# Paladin's Story - Saving an abused German Shepherd Dog...



## Ingrid (Aug 29, 2010)

A dog with a sad start gets a happy ending; from Best Friends Animal Society:

http://www.youtube.com/watch?feature=player_embedded&v=bF4Qg-2HeO0

Paladin is safe and sound at Best Friends...in a loving environment where he has lots of friends helping him heal. It's the complete opposite from where he was.

His previous person locked him in a cage and shot at him, inflicting multiple, serious wounds. By the time he arrived at Best Friends, his physical wounds had healed. But the ones below the surface kept him from finding a new home.​ 
_About Best Friends:_ Best Friends Animal Society is a nonprofit organization building no-kill programs and partnerships that will bring about a day when there are No More Homeless Pets®. At the core of Best Friends' work is the dream that one day kindness will replace cruelty and animals will no longer be destroyed because they are unwanted or imperfect. Spaying and neutering will be the rule for all pets and adoption will be the first option for everyone. Making this dream a reality is the mission we call No More Homeless Pets.
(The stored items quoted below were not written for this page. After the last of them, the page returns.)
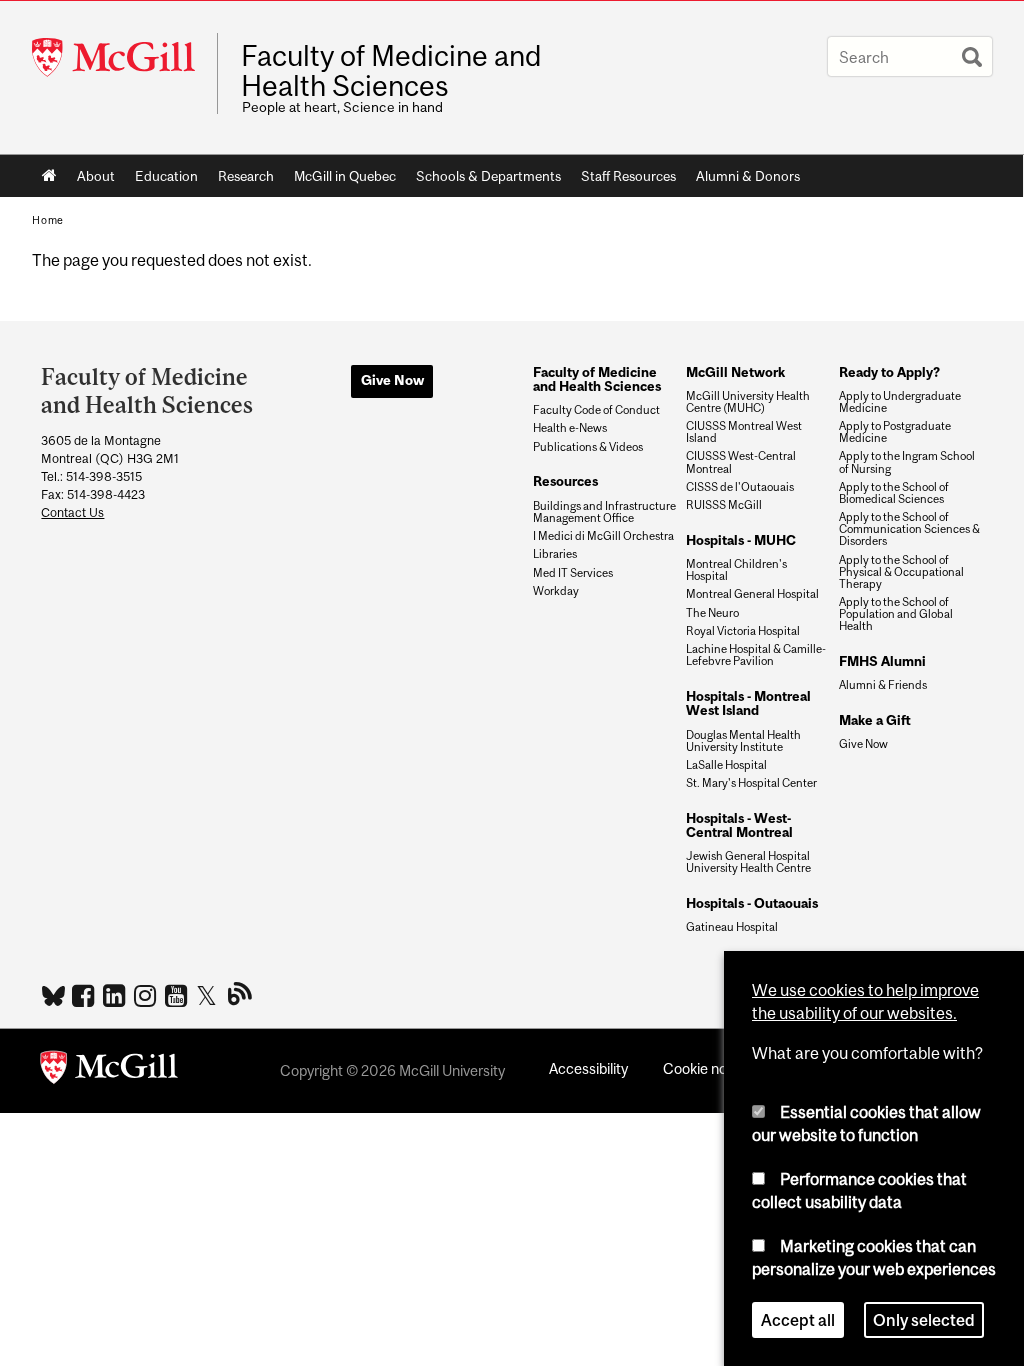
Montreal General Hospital (752, 594)
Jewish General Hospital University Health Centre (748, 862)
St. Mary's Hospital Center (751, 783)
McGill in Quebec (345, 176)
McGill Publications (240, 993)
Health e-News (570, 428)
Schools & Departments (488, 176)
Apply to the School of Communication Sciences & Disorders (909, 529)
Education (166, 176)
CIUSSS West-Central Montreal (741, 462)
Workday (556, 591)
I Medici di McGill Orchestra (603, 536)
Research (246, 176)
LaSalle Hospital (726, 765)
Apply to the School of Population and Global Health (896, 614)
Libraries (555, 554)
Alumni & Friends (883, 685)
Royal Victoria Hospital (743, 631)
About (96, 176)
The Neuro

The society's leading initiatives in animal care and community programs are coordinated from its Kanab, Utah, headquarters, the country's largest no-kill sanctuary. This work is made possible by the personal and financial support of a grassroots network of supporters and community partners across the nation. For more information, visit 

http://www.bestfriends.org.​


----------



## jakes mom (Feb 29, 2012)

Ingrid

What a beautiful dog, and a lovely result brought about by lovely, caring people. 
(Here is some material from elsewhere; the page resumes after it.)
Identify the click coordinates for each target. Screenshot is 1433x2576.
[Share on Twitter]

It's quite incredible that dogs ever trust people when they have been so badly abused.

Bless him, and all the volunteers who rehabilitated him and many others no doubt.

Sue


----------



## Daisy&Lucky's Mom (Apr 24, 2011)

Great story,great dog and Thank god for rescue groups including Best Friends


----------



## ken k (Apr 3, 2006)

excellent story, happy ending, I could live to 100 years old and never understand how people could abuse an animal


----------



## Falkosmom (Jul 27, 2011)

Poor puppy! Great ending!


----------